1

I currently have the below code in Python 3.x:-

lst_exclusion_terms = ['bob','jenny', 'michael']
file_list = ['1.txt', '2.txt', '3.txt']

for f in file_list:
    with open(f, "r", encoding="utf-8") as file:
        content = file.read()
        if any(entry in content for entry in lst_exclusion_terms):
            print(content)

What I am aiming to do is to review the content of each file in the list file_list. When reviewing the content, I then want to check to see if any of the entries in the list lst_exclusion_terms exists. If it does, I want to remove that entry from the list.

So, if 'bob' is within the content of 2.txt, this will be removed (popped) out of the list.

I am unsure how to replace my print(content) with the command to identify the current index number for the item being examined and then remove it.

Any suggestions? Thanks

  • I had a giggle that you tagged your question `[enumerate]`. The [`enumerate()` function](https://realpython.com/python-enumerate/) is what you need. Keep in mind that you don't want to remove items from a list as you're iterating over the list though (errors happen). https://stackoverflow.com/questions/1207406/how-to-remove-items-from-a-list-while-iterating – Pranav Hosangadi May 12 '21 at 14:40
  • Thanks @PranavHosangadi. I had Googled this a bit and found enumerate and thought it was related but couldn't work out the code.

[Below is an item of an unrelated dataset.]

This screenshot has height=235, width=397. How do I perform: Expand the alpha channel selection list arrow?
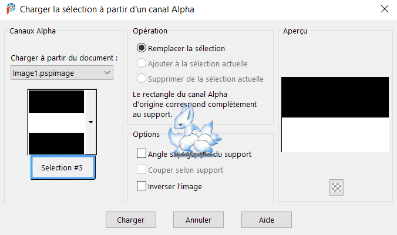click(x=90, y=122)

With the comment you mention about errors happening, what would your suggested approach be? to add the index numbers to a temporary list and then work through this for removal? – user14637930 May 12 '21 at 14:44
  • _"would your suggested approach be?"_ See the link to the other SO question in my previous comment. – Pranav Hosangadi May 12 '21 at 14:46
  • What about `enumerate()` did you have trouble with? It works like this: `for index, value in enumerate(my_collection)`. Unsurprisingly, `index` gives you the index of the element of `my_collection` under consideration in the current iteration, and `value` gives you its value. – Pranav Hosangadi May 12 '21 at 14:48

2 Answers2

0

You want to filter a list of files based on whether they contain some piece(s) of text.

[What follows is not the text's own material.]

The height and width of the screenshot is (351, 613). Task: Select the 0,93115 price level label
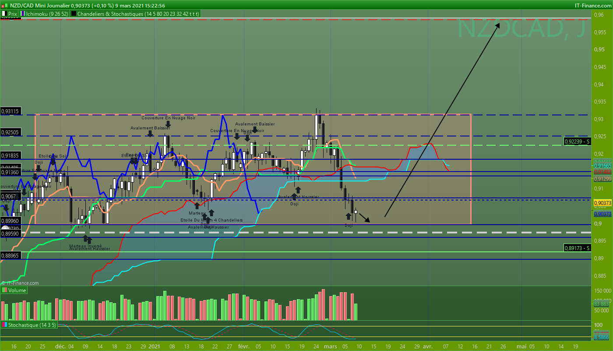[10, 111]
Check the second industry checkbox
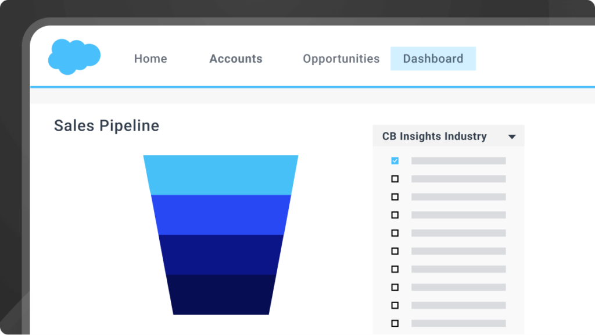The image size is (595, 335). [x=395, y=179]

There is a Python built-in function filter which can do that. filter takes a function that returns a boolean, and an iterable (e.g. a list), and returns an iterator over the elements from the original iterable for which the function returns True.

So first you can write that function:

def contains_terms(filepath, terms):
    with open(filepath) as f:
        content = f.read()
    return any(term in content for term in terms)
        

Then use it in filter, and construct a list from the result:

file_list = list(filter(lambda f: not contains_terms(f, lst_exclusion_terms), file_list))

Of course, the lambda is required because contains_terms takes 2 arguments, and returns True if the terms are in the file, which is sort of the opposite of what you want (but sort of makes more sense from the point of view of the function itself). You could specialise the function to your use case and remove the need for the lambda.

def is_included(filepath):
    with open(filepath) as f:
        content = f.read()
    return all(term not in content for term in lst_exclusion_terms)

With this function defined, the call to filter is more concise:

file_list = list(filter(is_included, file_list))
L.Grozinger
  • 2,280
  • 1
  • 11
  • 22
0

I've had a desire like this before, where I needed to delete a list item when iterating over it. It is often suggested to just recreate a new list with the contents you wanted as suggested here

However, here is a quick and dirty approach that can remove the file from the list:

lst_exclusion_terms = ['bob','jenny', 'michael']
file_list = ['1.txt', '2.txt', '3.txt']
print("Before removing item:")
print(file_list)

flag = True
while flag:
    for i,f in enumerate(file_list):
        with open(f, "r", encoding="utf-8") as file:
            content = file.read()
        if any(entry in content for entry in lst_exclusion_terms):
            file_list.pop(i)
            flag = False
            break

print("After removing item")
print(file_list)

In this case, file 3.txt was removed from the list since it matched the lst_exclusion_terms

The following were the contents used in each file:

#1.txt
abcd
#2.txt
5/12/2021
#3.txt
bob
jenny
michael
kyrlon
  • 1,065
  • 2
  • 8
  • 16